_Aufgaben_.
a: An welchem Datum starb Jakob Fugger laut dem Text?
b: Geben Sie aus dem Text über Jakob Fugger die Passage wortgetreu wieder, beginnend mit „Statt „Reich wie“ und fortlaufend bis einschließlich „30. Dezember 1525.“.
c: Führen Sie alle Ausdrücke auf, die im Text über Jakob Fugger in Anführungszeichen stehen.

_Text_.
════════

Statt „Reich wie Krösus“ hätte sich auch leicht die Redewendung „Reich wie Jakob Fugger“ im deutschen Sprachgebrauch entwickeln können. In so gut wie jeder Liste der reichsten Menschen in der Geschichte taucht neben dem letzten König von Lydien auch der Augsburger Kaufmann auf, der wegen seines gewaltigen Vermögens den Beinamen „der Reiche“ erhielt. Jakob Fugger (1459-1525) machte aus einem Familienunternehmen ein internationales Handelsimperium und eine Bank für Könige und Päpste, auch politisch zog er die Strippen an mehreren Höfen Europas und hatte Einfluss bis in den Vatikan. In diesem Jahr jährt sich sein Todestag zum 500. Mal: Er starb am 30. Dezember 1525.

════════

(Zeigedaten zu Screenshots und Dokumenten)
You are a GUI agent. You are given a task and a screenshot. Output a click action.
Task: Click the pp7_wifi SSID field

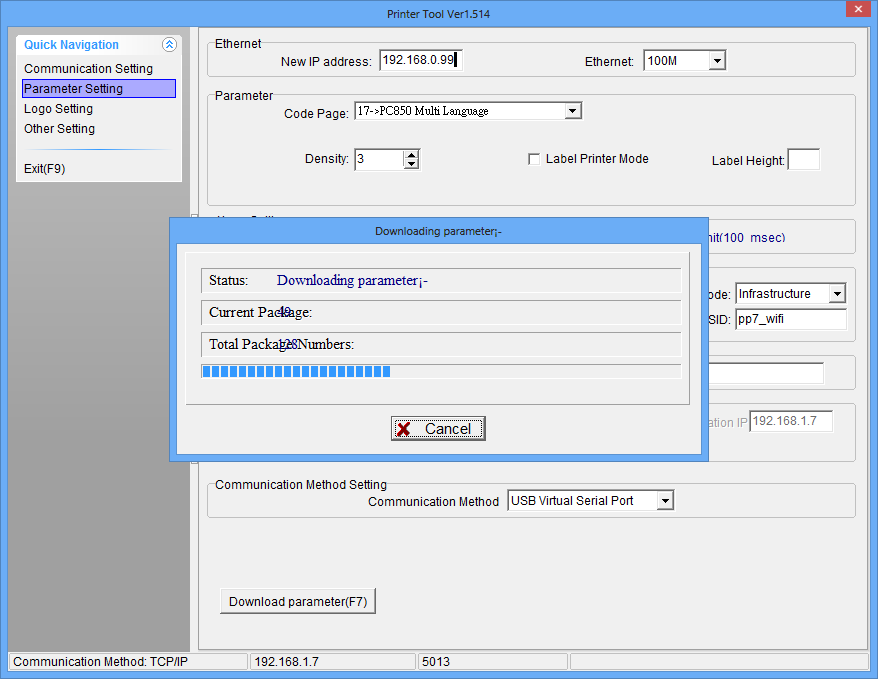[x=790, y=320]
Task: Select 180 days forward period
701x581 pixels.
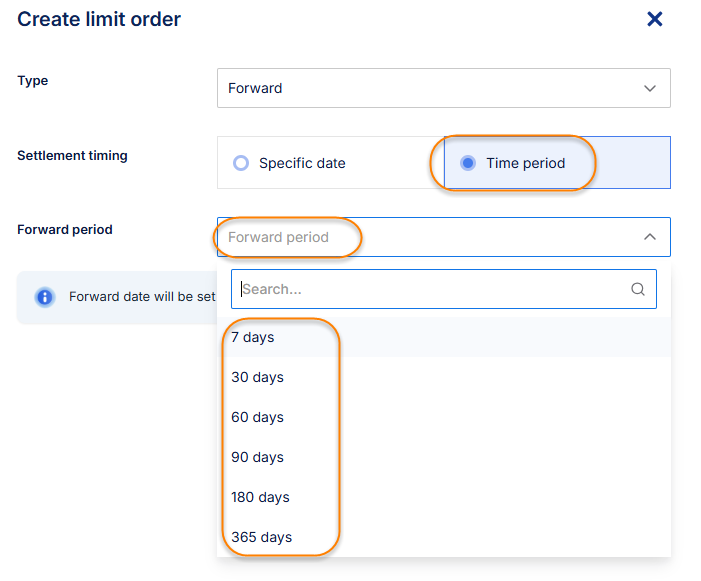Action: (260, 497)
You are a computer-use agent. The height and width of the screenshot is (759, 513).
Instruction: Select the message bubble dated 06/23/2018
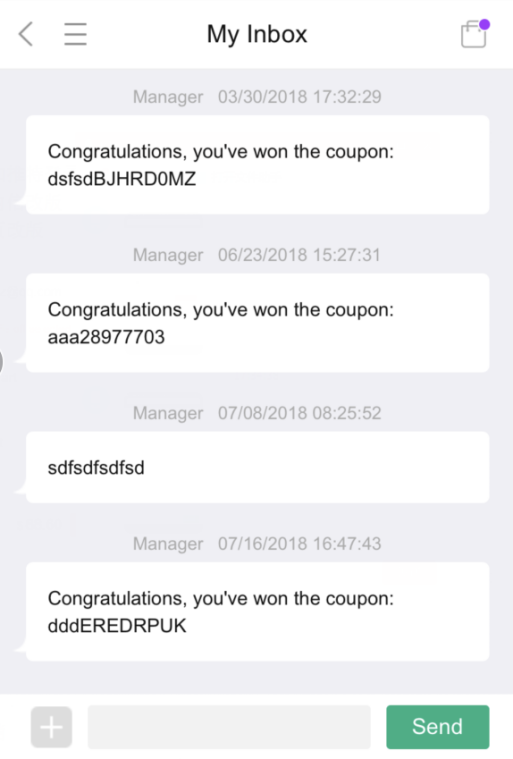pos(257,323)
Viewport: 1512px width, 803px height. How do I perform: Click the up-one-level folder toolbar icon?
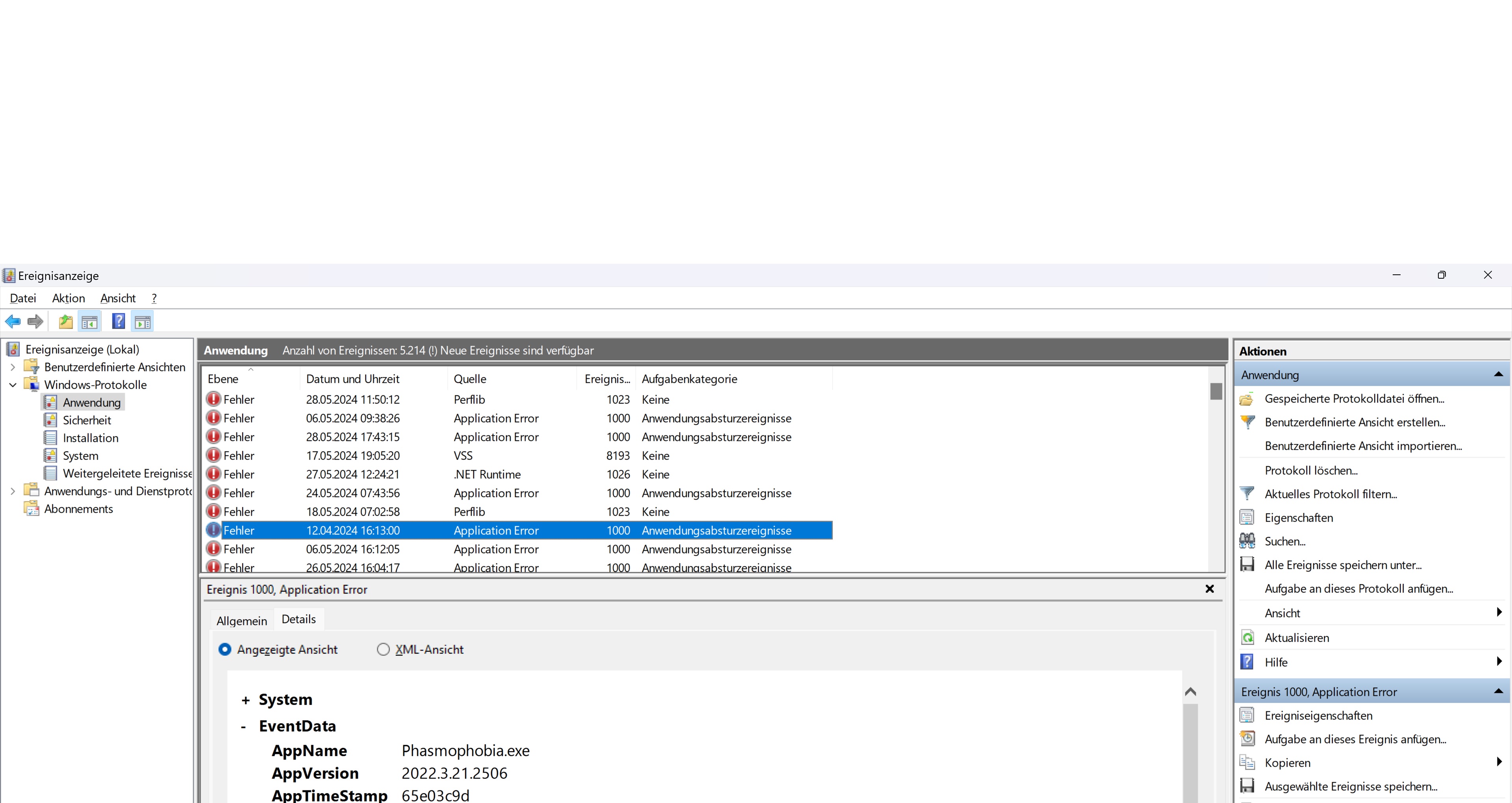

════════

_Antworten je Aufgabe_.
a: Am 30. Dezember 1525.

b:
Statt „Reich wie Krösus“ hätte sich auch leicht die Redewendung „Reich wie Jakob Fugger“ im deutschen Sprachgebrauch entwickeln können. In so gut wie jeder Liste der reichsten Menschen in der Geschichte taucht neben dem letzten König von Lydien auch der Augsburger Kaufmann auf, der wegen seines gewaltigen Vermögens den Beinamen „der Reiche“ erhielt. Jakob Fugger (1459-1525) machte aus einem Familienunternehmen ein internationales Handelsimperium und eine Bank für Könige und Päpste, auch politisch zog er die Strippen an mehreren Höfen Europas und hatte Einfluss bis in den Vatikan. In diesem Jahr jährt sich sein Todestag zum 500. Mal: Er starb am 30. Dezember 1525.

c:
- „Reich wie Krösus“
- „Reich wie Jakob Fugger“
- „der Reiche“